(Data on locating visible targets)
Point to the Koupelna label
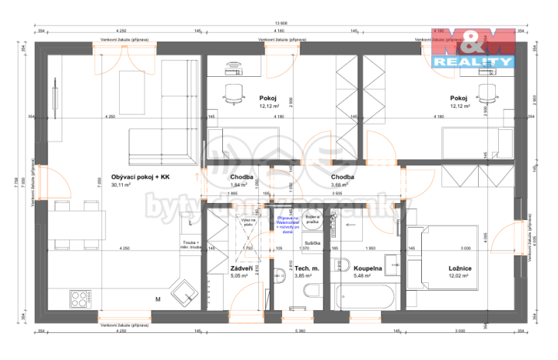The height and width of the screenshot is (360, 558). click(367, 268)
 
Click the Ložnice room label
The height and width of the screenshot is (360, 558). click(460, 268)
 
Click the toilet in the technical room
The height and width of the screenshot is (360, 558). click(312, 291)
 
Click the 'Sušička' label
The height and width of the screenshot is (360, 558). click(312, 242)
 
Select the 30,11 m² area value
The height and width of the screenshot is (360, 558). click(121, 185)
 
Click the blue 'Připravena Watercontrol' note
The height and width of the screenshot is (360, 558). click(288, 223)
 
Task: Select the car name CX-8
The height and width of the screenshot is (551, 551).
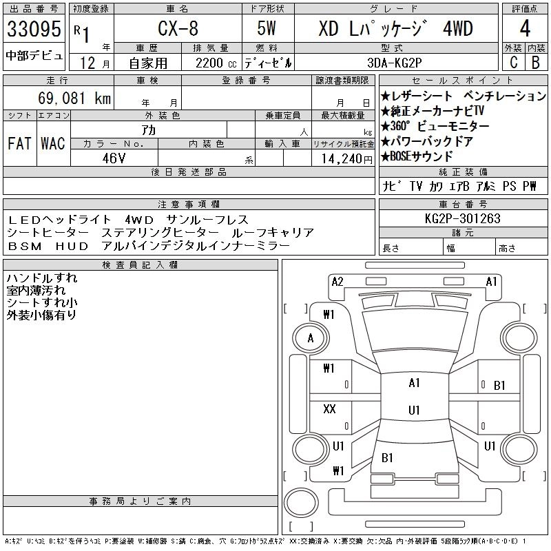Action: (177, 29)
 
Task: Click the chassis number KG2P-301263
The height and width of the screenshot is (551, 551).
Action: (463, 219)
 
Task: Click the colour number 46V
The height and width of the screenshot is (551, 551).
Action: (114, 157)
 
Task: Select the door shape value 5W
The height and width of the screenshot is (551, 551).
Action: (268, 29)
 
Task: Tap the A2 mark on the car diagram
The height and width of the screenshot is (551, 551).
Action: (337, 281)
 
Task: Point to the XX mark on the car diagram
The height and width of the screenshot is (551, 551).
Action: (329, 409)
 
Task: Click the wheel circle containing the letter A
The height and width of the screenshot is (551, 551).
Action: (311, 338)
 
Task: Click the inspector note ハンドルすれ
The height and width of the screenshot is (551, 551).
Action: (42, 278)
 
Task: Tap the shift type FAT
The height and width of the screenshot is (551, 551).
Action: (20, 143)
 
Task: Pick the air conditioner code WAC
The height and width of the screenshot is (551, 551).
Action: (53, 143)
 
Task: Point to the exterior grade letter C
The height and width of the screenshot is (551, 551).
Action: (513, 62)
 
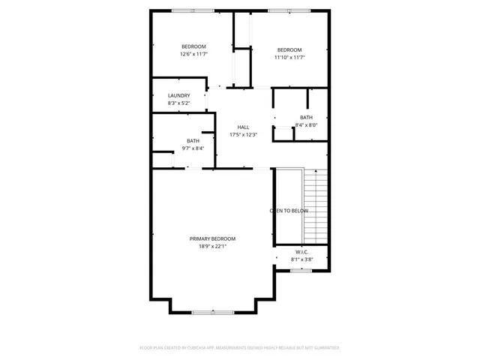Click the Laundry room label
coord(178,95)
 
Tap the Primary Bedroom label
coord(212,238)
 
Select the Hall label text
coord(243,127)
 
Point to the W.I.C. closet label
coord(302,253)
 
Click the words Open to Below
coord(289,211)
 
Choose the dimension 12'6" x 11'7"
coord(194,54)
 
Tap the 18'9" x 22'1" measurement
coord(212,246)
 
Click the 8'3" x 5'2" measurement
coord(178,103)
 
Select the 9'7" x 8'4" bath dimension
coord(194,148)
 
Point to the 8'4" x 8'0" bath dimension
coord(306,125)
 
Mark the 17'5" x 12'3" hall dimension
coord(243,134)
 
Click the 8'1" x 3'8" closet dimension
coord(302,260)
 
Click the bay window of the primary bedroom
coord(212,312)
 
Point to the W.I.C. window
coord(301,270)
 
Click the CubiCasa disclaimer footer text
coord(240,348)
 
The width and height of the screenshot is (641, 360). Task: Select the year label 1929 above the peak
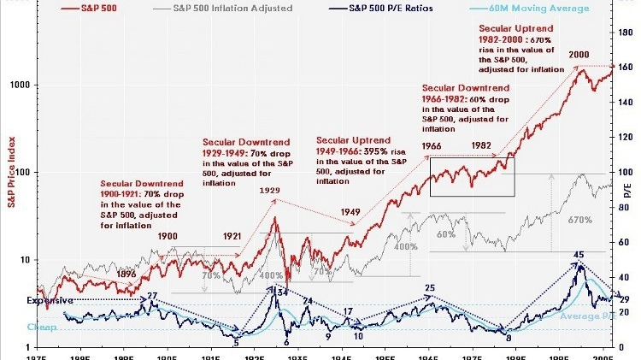271,191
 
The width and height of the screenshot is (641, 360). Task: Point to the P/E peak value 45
579,255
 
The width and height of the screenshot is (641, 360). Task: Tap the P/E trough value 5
236,342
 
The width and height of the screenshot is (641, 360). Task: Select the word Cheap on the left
41,327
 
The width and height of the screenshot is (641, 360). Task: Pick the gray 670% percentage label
579,221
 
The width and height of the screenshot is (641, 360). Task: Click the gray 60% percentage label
445,233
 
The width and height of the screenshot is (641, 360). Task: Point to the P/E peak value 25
430,288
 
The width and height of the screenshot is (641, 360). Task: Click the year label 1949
350,211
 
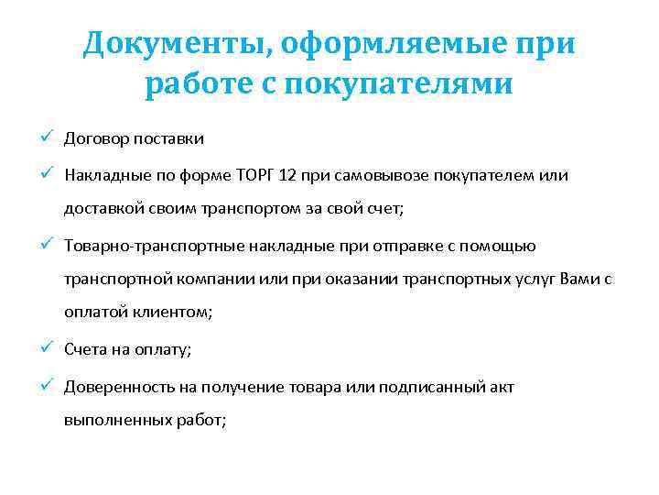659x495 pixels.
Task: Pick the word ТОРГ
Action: pyautogui.click(x=268, y=174)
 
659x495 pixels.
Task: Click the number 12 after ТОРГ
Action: pyautogui.click(x=301, y=174)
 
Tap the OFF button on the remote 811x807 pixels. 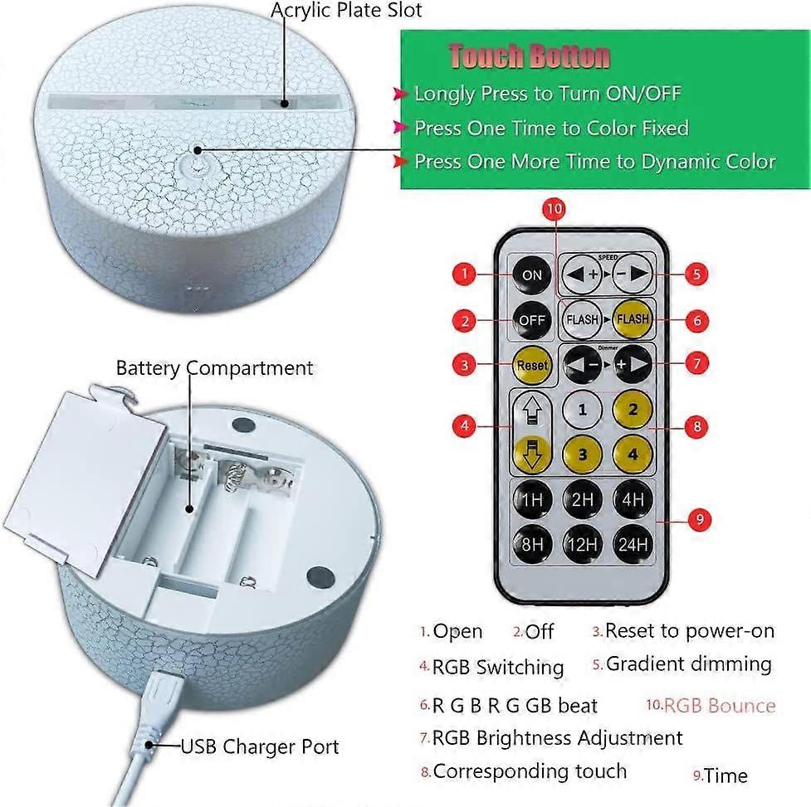click(x=532, y=320)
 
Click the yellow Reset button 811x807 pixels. click(x=532, y=365)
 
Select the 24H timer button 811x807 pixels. click(x=633, y=544)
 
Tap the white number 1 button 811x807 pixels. click(x=583, y=411)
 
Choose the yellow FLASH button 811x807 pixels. click(x=633, y=319)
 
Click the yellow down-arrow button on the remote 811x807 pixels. click(x=532, y=454)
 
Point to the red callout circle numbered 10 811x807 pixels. click(x=554, y=209)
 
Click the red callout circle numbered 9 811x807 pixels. click(x=700, y=519)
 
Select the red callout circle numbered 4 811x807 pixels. click(x=464, y=426)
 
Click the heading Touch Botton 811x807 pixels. click(x=530, y=56)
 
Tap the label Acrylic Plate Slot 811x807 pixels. click(x=346, y=10)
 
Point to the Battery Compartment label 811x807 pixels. click(x=214, y=368)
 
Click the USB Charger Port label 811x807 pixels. click(x=260, y=747)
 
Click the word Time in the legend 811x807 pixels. click(x=726, y=775)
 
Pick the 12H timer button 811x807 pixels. click(x=583, y=544)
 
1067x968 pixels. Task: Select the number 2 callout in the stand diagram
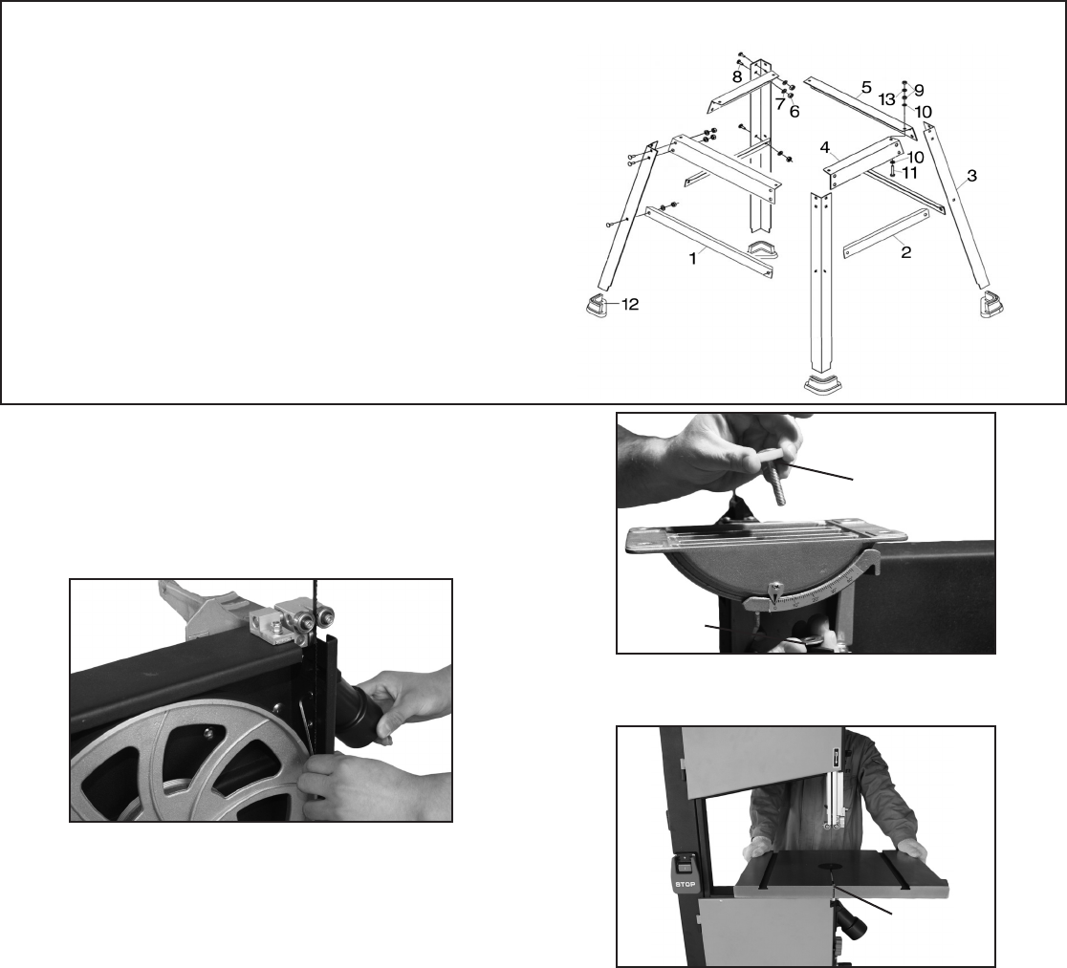(x=904, y=252)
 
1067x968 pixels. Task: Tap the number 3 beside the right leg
(x=971, y=176)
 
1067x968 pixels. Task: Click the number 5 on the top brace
(x=865, y=87)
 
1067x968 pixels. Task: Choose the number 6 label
(x=794, y=111)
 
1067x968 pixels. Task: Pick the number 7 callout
(x=779, y=102)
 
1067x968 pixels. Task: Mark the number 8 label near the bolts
(x=737, y=76)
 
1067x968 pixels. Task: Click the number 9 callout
(x=919, y=90)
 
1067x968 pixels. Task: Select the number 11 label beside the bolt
(x=909, y=173)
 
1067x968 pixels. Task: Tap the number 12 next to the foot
(x=627, y=305)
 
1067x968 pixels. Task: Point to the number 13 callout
(x=886, y=98)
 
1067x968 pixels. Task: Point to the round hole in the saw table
(x=829, y=868)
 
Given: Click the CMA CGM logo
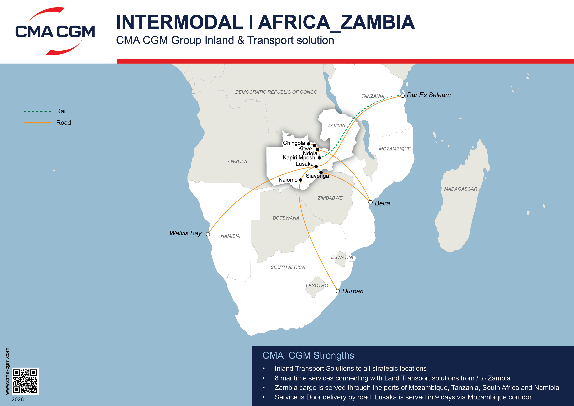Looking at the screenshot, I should [x=55, y=31].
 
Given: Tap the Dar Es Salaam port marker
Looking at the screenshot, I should [x=403, y=96].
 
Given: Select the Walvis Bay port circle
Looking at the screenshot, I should [x=208, y=234].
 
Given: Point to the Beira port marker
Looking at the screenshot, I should [x=370, y=202].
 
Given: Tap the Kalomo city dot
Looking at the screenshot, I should [x=301, y=180].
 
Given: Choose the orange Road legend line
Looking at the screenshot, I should [x=37, y=123].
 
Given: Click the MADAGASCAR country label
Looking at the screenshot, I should [x=460, y=189].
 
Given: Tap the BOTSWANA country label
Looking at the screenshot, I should [x=286, y=218].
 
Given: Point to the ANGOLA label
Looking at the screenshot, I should [x=237, y=162].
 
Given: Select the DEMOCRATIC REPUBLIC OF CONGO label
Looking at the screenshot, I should [x=276, y=92].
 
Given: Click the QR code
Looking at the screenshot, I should [x=25, y=381].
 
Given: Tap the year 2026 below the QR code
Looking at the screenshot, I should [x=18, y=399].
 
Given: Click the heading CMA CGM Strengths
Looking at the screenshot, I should [x=308, y=355].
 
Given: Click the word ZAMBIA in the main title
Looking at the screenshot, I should [x=377, y=23].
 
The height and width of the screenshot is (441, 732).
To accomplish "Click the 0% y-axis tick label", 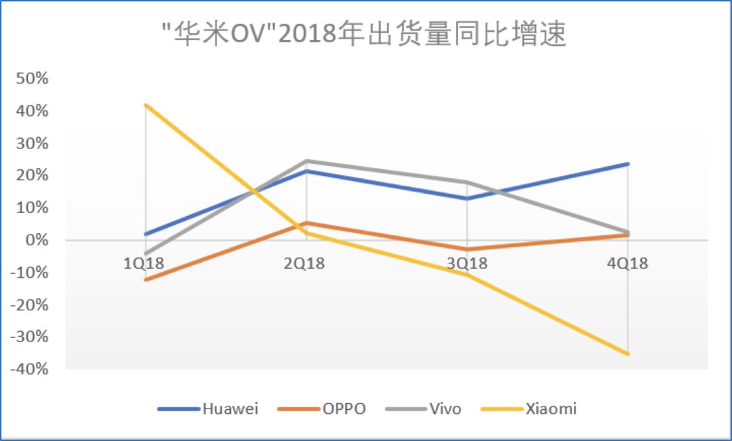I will pos(37,240).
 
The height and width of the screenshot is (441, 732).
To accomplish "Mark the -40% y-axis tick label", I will pos(29,370).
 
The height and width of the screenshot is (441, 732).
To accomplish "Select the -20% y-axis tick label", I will pos(29,305).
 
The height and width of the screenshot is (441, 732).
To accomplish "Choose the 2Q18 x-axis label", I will pos(305,263).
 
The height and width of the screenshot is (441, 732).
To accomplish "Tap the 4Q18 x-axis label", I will pos(628,263).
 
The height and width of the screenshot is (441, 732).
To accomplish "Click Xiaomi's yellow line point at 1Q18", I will pos(145,105).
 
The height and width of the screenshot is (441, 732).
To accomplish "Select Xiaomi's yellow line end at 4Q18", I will pos(628,354).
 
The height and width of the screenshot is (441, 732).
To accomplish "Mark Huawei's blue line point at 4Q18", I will pos(628,164).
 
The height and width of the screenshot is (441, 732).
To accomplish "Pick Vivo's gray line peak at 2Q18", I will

* **PROBLEM**
How many lines of the items above contain the string "measurement"? Count them and reply with the number alone.

* **FINISHED ANSWER**
2